How does venoconstriction help with venous return?

Venoconstriction, triggered by the nervous system during exercise, helps increase venous return by narrowing veins and pushing blood towards the heart.

Explain the Frank-Starling Law in terms of stroke volume.

The Frank-Starling law states that the stronger the myocardial stretch during diastole (preload), the more forceful the subsequent ventricular contraction.

What is Myocardium?

The heart muscle tissue responsible for contraction and blood pumping. It's involuntary, striated, and activated by calcium and the sliding filament theory.

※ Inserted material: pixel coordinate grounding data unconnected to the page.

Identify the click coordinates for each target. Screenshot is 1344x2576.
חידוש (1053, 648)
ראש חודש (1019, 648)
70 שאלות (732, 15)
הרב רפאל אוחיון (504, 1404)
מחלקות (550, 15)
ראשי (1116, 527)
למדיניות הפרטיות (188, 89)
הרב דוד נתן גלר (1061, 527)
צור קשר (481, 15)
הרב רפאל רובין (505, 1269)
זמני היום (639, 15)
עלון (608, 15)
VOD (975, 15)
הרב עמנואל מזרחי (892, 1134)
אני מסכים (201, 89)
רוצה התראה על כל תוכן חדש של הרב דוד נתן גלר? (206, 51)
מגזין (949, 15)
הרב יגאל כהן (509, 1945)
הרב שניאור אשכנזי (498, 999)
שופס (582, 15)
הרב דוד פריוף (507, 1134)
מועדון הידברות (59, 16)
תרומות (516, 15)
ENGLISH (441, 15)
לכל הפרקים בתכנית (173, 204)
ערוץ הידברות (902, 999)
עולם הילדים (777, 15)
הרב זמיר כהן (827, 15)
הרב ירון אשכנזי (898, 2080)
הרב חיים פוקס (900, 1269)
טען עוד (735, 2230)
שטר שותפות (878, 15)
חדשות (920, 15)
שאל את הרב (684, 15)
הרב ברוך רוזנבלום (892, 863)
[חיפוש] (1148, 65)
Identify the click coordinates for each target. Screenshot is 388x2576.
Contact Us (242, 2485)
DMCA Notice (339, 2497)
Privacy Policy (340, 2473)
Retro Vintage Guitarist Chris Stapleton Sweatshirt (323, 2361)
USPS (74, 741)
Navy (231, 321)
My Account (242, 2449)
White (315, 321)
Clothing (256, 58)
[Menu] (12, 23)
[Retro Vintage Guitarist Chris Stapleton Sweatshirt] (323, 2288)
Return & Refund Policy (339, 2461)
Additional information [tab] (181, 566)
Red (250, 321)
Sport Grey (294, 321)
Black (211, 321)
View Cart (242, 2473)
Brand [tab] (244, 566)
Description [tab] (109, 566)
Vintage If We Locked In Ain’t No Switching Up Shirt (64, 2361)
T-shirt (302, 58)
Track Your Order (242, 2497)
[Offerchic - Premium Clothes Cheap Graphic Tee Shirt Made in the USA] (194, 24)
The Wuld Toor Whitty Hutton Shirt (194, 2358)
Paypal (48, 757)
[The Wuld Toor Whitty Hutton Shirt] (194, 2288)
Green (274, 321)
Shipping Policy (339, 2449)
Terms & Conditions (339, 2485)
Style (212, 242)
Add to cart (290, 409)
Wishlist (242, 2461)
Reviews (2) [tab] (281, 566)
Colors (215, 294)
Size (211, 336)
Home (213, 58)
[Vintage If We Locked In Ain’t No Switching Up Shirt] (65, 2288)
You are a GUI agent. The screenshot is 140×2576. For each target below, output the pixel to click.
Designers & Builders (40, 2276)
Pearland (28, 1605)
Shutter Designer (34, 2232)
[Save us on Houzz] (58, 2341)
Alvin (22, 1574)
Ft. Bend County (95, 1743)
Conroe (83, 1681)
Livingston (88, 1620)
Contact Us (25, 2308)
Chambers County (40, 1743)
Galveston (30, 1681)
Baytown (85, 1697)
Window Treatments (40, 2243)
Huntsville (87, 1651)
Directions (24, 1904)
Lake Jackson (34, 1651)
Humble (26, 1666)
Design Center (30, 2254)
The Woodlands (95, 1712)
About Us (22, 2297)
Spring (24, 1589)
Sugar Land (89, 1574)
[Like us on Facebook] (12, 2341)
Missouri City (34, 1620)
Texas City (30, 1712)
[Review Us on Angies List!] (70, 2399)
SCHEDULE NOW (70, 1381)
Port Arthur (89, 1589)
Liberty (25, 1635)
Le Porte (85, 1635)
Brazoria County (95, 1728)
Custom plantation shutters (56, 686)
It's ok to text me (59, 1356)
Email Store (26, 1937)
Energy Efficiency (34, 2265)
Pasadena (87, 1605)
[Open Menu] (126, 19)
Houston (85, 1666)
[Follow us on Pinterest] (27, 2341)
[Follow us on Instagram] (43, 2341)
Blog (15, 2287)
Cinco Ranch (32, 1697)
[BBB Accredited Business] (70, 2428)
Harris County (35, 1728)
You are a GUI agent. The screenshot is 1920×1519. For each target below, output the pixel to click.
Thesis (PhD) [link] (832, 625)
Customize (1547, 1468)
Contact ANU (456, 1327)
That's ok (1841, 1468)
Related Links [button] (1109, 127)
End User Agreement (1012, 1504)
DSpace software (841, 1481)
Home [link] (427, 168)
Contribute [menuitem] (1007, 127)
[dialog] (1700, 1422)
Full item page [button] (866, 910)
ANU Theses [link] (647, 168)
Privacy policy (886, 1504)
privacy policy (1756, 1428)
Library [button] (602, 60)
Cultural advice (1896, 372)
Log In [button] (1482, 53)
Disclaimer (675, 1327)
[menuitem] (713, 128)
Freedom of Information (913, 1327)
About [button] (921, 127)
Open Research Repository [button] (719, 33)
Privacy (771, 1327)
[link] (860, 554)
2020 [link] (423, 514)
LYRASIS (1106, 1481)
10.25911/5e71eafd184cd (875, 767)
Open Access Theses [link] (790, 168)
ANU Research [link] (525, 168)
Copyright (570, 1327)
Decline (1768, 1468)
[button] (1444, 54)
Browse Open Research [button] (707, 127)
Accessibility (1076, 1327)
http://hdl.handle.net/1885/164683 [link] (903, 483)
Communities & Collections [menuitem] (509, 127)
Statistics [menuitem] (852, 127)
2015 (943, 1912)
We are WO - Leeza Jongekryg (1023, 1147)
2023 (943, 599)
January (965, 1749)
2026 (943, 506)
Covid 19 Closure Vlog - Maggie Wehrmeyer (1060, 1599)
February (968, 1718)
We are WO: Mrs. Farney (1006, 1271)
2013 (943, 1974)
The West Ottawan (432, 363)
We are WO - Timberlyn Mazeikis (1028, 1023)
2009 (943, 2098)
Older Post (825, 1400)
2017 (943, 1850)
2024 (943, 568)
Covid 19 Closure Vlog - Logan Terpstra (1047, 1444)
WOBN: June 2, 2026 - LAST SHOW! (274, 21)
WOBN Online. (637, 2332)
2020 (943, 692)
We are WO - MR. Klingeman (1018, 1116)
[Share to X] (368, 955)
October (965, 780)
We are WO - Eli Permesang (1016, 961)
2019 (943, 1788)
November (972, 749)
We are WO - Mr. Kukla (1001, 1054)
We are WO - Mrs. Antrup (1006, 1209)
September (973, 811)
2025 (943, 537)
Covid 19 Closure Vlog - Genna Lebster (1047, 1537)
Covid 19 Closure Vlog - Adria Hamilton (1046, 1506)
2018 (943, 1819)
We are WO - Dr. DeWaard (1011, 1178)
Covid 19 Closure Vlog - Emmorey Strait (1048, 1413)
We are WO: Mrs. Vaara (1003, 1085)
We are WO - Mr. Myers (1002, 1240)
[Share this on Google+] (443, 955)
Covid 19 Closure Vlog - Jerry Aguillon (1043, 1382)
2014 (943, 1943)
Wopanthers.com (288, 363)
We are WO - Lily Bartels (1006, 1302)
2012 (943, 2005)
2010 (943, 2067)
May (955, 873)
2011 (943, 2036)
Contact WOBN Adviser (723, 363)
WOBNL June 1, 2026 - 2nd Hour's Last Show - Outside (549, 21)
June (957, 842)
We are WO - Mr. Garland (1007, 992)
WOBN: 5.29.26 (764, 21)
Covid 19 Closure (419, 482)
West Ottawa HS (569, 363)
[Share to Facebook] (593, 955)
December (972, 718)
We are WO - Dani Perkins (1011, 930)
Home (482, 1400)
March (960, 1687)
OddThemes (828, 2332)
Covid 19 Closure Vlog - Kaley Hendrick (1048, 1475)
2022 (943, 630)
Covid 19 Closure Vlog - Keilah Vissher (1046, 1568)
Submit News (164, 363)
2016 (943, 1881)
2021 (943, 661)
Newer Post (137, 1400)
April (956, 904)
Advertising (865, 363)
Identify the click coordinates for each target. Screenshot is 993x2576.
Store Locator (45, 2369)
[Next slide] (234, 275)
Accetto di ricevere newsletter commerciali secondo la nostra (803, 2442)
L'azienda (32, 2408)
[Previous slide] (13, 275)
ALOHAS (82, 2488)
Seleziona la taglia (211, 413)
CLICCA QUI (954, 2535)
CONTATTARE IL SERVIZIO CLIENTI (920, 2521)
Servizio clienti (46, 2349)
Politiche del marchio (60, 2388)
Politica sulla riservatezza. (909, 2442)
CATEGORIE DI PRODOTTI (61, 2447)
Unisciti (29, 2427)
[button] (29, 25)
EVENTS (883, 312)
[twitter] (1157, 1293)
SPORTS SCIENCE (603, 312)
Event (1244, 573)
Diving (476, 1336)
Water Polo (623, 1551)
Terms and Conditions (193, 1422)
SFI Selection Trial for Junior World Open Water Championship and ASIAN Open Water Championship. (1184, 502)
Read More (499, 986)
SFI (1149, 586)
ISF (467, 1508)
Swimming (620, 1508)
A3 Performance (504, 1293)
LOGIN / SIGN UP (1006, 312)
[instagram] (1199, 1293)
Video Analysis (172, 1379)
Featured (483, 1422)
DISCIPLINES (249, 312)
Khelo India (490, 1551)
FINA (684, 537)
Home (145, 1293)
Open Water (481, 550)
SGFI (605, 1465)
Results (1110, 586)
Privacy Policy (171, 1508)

What is a Myocardial Infarction?

A heart attack occurs when blood flow to the myocardium is blocked, causing tissue damage and death due to lack of oxygen. It's often caused by fatty plaque buildup in the coronary arteries, leading to a clot that blocks blood flow.

What is the Path of Blood Flow in the Heart?

The flow of blood through the heart, starting with the deoxygenated blood entering the right atrium, then pumps to the right ventricle to the lungs for oxygenation. The oxygenated blood returns to the left atrium, then pumps to the left ventricle, and finally to the systemic circulation.

What is the function of valves in the heart?

Valves in the heart ensure one-directional blood flow. AV valves (tricuspid & bicuspid) prevent backflow between atria and ventricles during ventricular contraction. Semilunar valves (pulmonary & aortic) close when blood is pumped out during ventricular relaxation. Leaky valves cause murmurs.

What is Ventricular Systole?

Refers to the contraction phase of the heart muscle, when the ventricles pump blood into the pulmonary arteries and aorta. It's regulated by the SA node and lasts for about 0.3 seconds. During this phase, the semilunar valves close.

What is Ventricular Diastole?

Refers to the relaxation phase of the heart muscle, when the ventricles fill with blood from the atria. It's regulated by the AV node and lasts for about 0.5 seconds. During this phase, the AV valves close.

How does the heart's electrical activity initiate contraction?

The electrical activity of the heart originates in the sinoatrial (SA) node, which acts as the pacemaker. The signal travels through the atria, causing them to contract. The signal then reaches the atrioventricular (AV) node, where it's briefly delayed before moving to the ventricles via the Bundle of His and Purkinje fibers, causing ventricular contraction.

What is the difference between Systolic and Diastolic blood pressure?

The force of blood pushing against the walls of the arteries when the heart contracts (systole) is called systolic blood pressure. The pressure when the heart is at rest (diastole) is called diastolic blood pressure.

What is LVEDV?

The volume of blood in the left ventricle at the end of diastole (relaxation phase). It indicates how much blood is available to be pumped out with each heartbeat.

What is Ejection Fraction (EF)?

The percentage of blood pumped out of the left ventricle with each heartbeat. It measures the heart's efficiency in ejecting blood.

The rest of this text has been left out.